ExpNumStat {SmartEDA} | R Documentation |
Summary statistics for numerical variables
Description
Function provides summary statistics for all numerical variable. This function automatically scans through each variable and select only numeric/integer variables.
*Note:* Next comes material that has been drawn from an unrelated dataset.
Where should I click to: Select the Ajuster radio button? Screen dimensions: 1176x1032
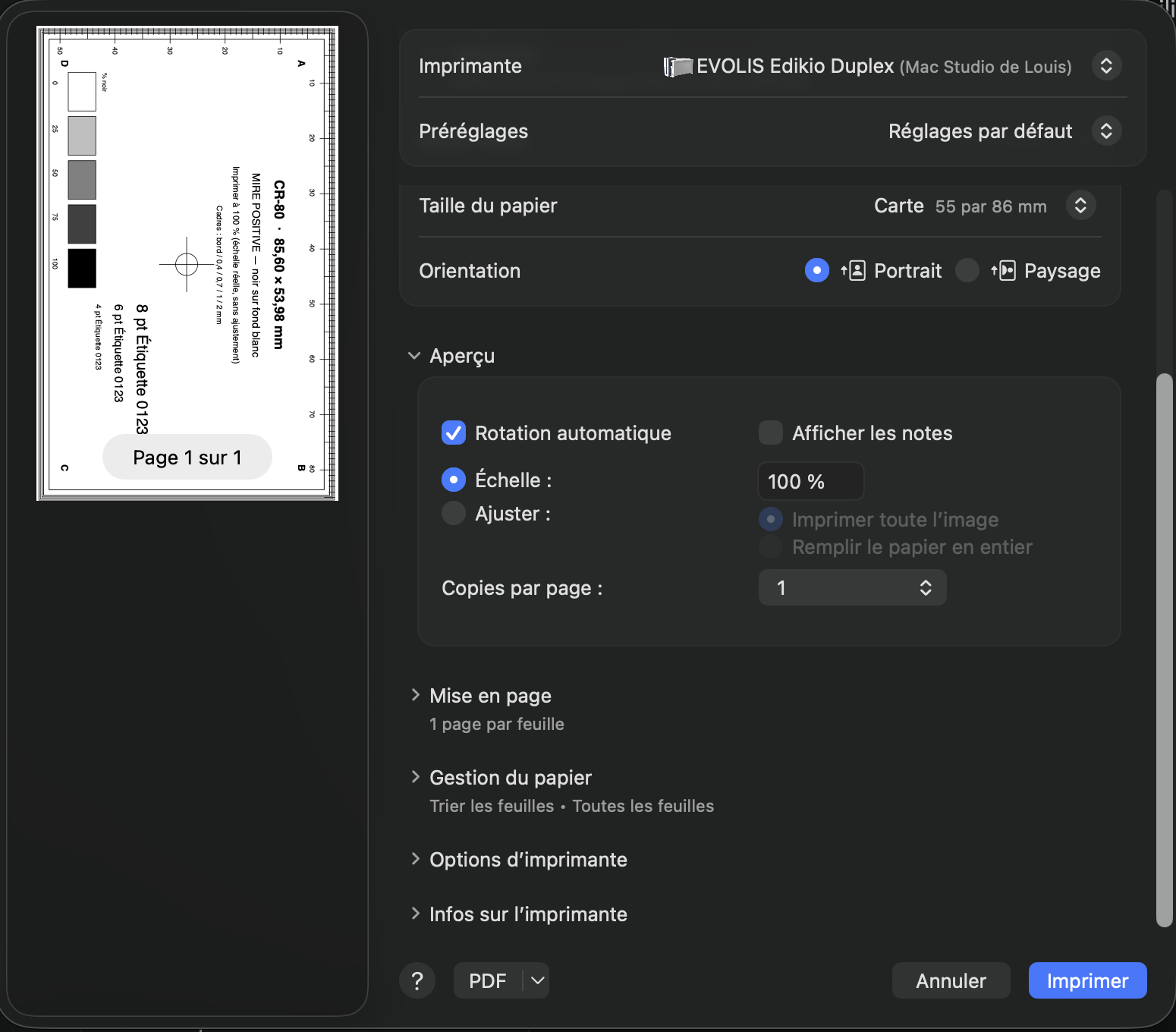(454, 514)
Also if we know the target variable, function will generate relationship between target variable and each independent variable.
Usage
ExpNumStat(
data,
by = "A",
gp = NULL,
Qnt = NULL,
Nlim = 10,
MesofShape = 2,
Outlier = FALSE,
round = 3,
weight = NULL,
dcast = FALSE,
val = NULL
)
Arguments
data |
dataframe or matrix |
by |
group by A (summary statistics by All), G (summary statistics by group), GA (summary statistics by group and Overall) |
gp |
target variable if any, default NULL |
Qnt |
default NULL. Specified quantile is c(.25,0.75) will find 25th and 75th percentiles |
Nlim |
numeric variable limit (default value is 3 which means it will only consider those variable having more than 3 unique values and variable type is numeric/integer) |
MesofShape |
Measures of shapes (Skewness and kurtosis). |
Outlier |
Calculate the lower hinge, upper hinge and number of outlier |
round |
round off |
weight |
a vector of weights, it must be equal to the length of data |
dcast |
fast dcast from data.table |
val |
Name of the column whose values will be filled to cast (see Details sections for list of column names) |
Details
column descriptions
-
Vname
is Variable name -
Group
is Target variable -
TN
is Total sample (included NA observations) -
nNeg
is Total negative observations -
nPos
is Total positive observations -
nZero
is Total zero observations -
NegInf
is Negative infinite count -
PosInf
is Positive infinite count -
NA_value
is Not Applicable count -
Per_of_Missing
is Percentage of missing -
Min
is minimum value -
Max
is maximum value -
Mean
is average value -
Median
is median value -
SD
is Standard deviation -
CV
is coefficient of variations (SD/mean)*100 -
IQR
is Inter quartile range -
Qnt
is quantile values -
MesofShape
is Skewness and Kurtosis -
Outlier
is Number of outlier -
Cor
is Correlation b/w target and independent variables
Value
summary statistics for numeric independent variables
Summary by:
-
Only overall level
-
Only group level
-
Both overall and group level
See Also
Examples
# Descriptive summary of numeric variables is Summary by Target variables
ExpNumStat(mtcars,by="G",gp="gear",Qnt=c(0.1,0.2),MesofShape=2,
Outlier=TRUE,round=3)
# Descriptive summary of numeric variables is Summary by Overall
ExpNumStat(mtcars,by="A",gp="gear",Qnt=c(0.1,0.2),MesofShape=2,
Outlier=TRUE,round=3)
# Descriptive summary of numeric variables is Summary by Overall and Group
ExpNumStat(mtcars,by="GA",gp="gear",Qnt=seq(0,1,.1),MesofShape=1,
Outlier=TRUE,round=2)
# Summary by specific statistics for all numeric variables
ExpNumStat(mtcars,by="GA",gp="gear",Qnt=c(0.1,0.2),MesofShape=2,
Outlier=FALSE,round=2,dcast = TRUE,val = "IQR")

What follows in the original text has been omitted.